Les princes du sang, les membres de la famille royale ne crurent pas, bien entendu, que la défense fût faite pour eux. Trois mois après la suprise du 12 mai, la troupe de Molière est mandée à Villers-Cotterets, chez Monsieur, frère du roi; elle y reste du 20 au 27 septembre, et, entre autres pièces, elle y joue encore les trois premiers actes du Tartuffe, le 25 septembre. La reine mère, Anne d'Autriche, qui s'était rendue à Villers-Cotterets, n'assista pas à la représentation; elle revint à Vincennes le 18, et il n'est pas certain non plus que Louis XIV, qui était chez son frère, y ait assisté. D'après la Gazette il serait revenu de Villers-Cotterets le 24.
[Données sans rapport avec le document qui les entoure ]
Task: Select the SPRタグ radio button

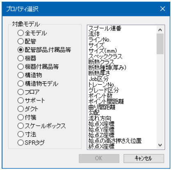Action: click(x=31, y=143)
A la fin de novembre de cette même année 1664, Molière et ses compagnons furent appelés au château du Raincy, qui était alors la résidence de la princesse Palatine, Anne de Gonzague, veuve de son second mari Édouard, électeur Palatin, mort le 10 mars 1663. Le 11 décembre 1663. la fille de cette princesse avait épousé le duc d'Enghien, fils du grand Condé, celui qu'on appelle M. le Duc dans tous les Mémoires du temps. On n'a pas oublié ce que dit Saint-Simon du fils du grand Condé : « C'étoit un petit homme très mince, très maigre, dont le visage, d'assez petite mine, ne laissoit pas que d'imposer par le feu et l'audace de ses yeux. Personne n'a eu plus d'esprit, et de toutes sortes d'esprit, ni rarement tant de savoir, en presque tous les genres. Jamais encore une valeur plus franche et plus naturelle, ni une plus grande envie de bien faire; et quand il vouloit plaire, jamais tant de discernement, de grâce, de gentillesse, de politesse, de noblesse, tant d'art caché coulant comme de source... Jamais aussi tant de talents inutiles, tant de génie sans usage et une si continuelle et si vive imagination, uniquement propre à le rendre son bourreau et le bourreau des autres. Ses bizarreries finirent par toucher à la folie pure. C'est ce prince qui se persuada qu'il était mort et conclut logiquement qu'il ne devait plus manger. Un médecin réussit toutefois à lui faire croire que les morts mangeaient quelquefois; il fit apparaître devant lui des gens couverts de

linceuls qui se mirent à table et firent grand honneur au souper; vaincu par leur exemple, M. le Duc se décida à faire comme eux.

Les contemporains ne tarissent pas sur ses excentricités, qui n'étaient pas toutes inoffensives. Mais à l'époque dont nous parlons, il était encore très jeune : il n'avait que vingt et un ans.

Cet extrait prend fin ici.